To mark Pride week(end) around the world, and Friday’s landmark announcement that the US Supreme Court has declared conservative states’ opposition to same-sex marriage unconstitutional, you may have noticed that The Buddhist Centre Online’s logo has spontaneously developed a joyful rainbow background!
America’s historic news came just before the weekend on which many cities traditionally celebrate LGBTQ Pride, around the anniversary of New York’s Stonewall Riots of 28th June 1969; often seen as the birth of the modern gay rights movement. This very day 29th June 2015, sees the decriminalisation of same-sex relationships in Mozambique.
We thought it a good opportunity for a roundup of lesbian and gay, bisexual and transgender Buddhist news reports from TBCO’s first few years.
Most recently, we covered news of Triratna’s Stockholm sangha’s first LGBTQ retreat, on the theme of form and emptiness with regard to gender and sexual identity.
Interestingly, this came just as the new Triratna Gender Diverse Facebook group was attracting much support among those of us who do not necessarily identify as male or female, or question gender definitions.
Last year we covered Clear Vision film-maker Upekshapriya’s involvement in the hit film 'Pride', which tells the hilarious and moving story of an unlikely alliance between a group of young British lesbians and gay men and a group of striking coalminers in south Wales, in the time of Margaret Thatcher.

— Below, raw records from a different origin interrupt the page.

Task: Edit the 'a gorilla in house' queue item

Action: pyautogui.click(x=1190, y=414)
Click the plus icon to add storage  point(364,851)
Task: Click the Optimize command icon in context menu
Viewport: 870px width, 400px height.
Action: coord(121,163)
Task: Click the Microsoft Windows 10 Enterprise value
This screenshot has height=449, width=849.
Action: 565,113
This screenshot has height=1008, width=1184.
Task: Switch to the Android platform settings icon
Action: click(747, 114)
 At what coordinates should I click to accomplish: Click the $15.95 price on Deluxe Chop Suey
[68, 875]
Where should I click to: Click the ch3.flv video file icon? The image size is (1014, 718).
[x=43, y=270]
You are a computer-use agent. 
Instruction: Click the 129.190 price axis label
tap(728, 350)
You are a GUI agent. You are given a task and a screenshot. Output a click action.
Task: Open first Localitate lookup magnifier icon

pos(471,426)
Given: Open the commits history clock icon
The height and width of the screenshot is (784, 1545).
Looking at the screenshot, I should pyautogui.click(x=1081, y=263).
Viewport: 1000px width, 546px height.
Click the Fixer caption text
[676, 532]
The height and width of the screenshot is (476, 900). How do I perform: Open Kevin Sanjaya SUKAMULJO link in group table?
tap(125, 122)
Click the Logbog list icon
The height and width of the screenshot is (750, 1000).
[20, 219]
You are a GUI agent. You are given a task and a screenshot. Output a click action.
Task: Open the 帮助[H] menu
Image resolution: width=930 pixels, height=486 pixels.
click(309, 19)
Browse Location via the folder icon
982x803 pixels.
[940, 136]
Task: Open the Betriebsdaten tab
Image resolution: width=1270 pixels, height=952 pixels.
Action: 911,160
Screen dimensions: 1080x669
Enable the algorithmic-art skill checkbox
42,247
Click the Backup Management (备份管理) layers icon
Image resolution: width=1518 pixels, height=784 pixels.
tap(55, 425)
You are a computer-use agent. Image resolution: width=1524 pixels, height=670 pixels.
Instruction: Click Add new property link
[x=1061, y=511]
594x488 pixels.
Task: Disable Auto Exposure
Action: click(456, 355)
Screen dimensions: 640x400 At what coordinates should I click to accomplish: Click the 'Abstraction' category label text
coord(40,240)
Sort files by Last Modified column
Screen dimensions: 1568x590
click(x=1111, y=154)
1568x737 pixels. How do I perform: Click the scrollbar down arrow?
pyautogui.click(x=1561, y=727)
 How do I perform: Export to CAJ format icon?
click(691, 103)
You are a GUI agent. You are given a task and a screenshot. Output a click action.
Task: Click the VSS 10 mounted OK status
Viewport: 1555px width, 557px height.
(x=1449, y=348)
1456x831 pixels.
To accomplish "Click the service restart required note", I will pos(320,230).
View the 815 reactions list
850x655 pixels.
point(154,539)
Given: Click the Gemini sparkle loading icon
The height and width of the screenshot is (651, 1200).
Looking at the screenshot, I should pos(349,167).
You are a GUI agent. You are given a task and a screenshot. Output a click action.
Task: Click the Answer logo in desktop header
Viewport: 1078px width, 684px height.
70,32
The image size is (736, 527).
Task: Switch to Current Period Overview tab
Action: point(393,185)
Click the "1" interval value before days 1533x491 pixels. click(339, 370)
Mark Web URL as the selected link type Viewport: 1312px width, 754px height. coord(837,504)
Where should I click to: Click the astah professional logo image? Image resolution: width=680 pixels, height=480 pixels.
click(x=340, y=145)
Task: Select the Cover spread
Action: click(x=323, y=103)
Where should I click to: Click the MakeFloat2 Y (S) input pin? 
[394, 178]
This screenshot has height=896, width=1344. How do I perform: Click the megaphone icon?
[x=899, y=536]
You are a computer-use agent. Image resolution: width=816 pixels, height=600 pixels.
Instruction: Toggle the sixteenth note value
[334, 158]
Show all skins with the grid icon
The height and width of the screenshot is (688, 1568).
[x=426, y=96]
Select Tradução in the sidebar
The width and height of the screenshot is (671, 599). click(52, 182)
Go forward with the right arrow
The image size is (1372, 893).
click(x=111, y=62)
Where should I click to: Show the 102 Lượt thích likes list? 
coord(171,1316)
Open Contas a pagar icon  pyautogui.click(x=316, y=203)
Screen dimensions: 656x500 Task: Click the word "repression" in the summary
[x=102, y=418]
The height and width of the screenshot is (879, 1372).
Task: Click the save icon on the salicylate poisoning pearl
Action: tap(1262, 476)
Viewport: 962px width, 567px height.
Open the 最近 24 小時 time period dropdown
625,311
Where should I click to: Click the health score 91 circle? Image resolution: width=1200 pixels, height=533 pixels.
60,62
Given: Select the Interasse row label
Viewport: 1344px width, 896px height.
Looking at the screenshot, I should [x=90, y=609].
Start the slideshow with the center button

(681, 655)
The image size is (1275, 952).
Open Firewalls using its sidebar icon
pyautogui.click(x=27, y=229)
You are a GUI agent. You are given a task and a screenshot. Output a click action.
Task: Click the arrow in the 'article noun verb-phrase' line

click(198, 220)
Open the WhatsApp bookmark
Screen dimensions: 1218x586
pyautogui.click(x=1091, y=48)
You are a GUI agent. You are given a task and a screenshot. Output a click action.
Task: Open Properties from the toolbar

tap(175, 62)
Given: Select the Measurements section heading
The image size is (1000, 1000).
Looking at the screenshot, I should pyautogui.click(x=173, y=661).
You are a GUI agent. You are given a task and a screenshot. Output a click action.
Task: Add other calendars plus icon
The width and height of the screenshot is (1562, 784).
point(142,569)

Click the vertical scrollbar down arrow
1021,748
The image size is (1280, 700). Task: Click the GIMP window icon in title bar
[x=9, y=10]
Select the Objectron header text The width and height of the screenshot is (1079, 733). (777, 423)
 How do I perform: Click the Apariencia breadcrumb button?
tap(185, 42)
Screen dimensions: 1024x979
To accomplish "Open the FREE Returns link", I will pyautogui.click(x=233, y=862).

There's also Vimalasara's 2014 talk on the Third Precept, including issues LGBT people have to contend with with when reflecting on this precept.
A little further back, from 2011, we have Munisha’s public talk, Buddhism, Sexuality and Identity, given to mark Pride weekend in Manchester, UK, as well as Ratnaprapbha's talk on Gender and Sexuality in Buddhism, given to the Stockholm sangha.
To finish, we have this 2008 talk on Patience, from the late Suvarnaprabha, given to the men of the San Francisco Gay Buddhist Fellowship just after the US election of 2008, in which the people of California had voted to outlaw gay marriage, reversing the then current law. Aptly, and movingly in the light of last Friday's news, Suvarnaprabha looks at the 'perfection of patience', one of the training principles of the Bodhisattva. It remains relevant when we remember the 75 countries in which same-sex relationships are still criminalised (in 10 of which it can cost you your life), and those in which new anti-gay legislation is being introduced. There is also her 2012 talk to the same group, on Cancer and the Preciousness of Life.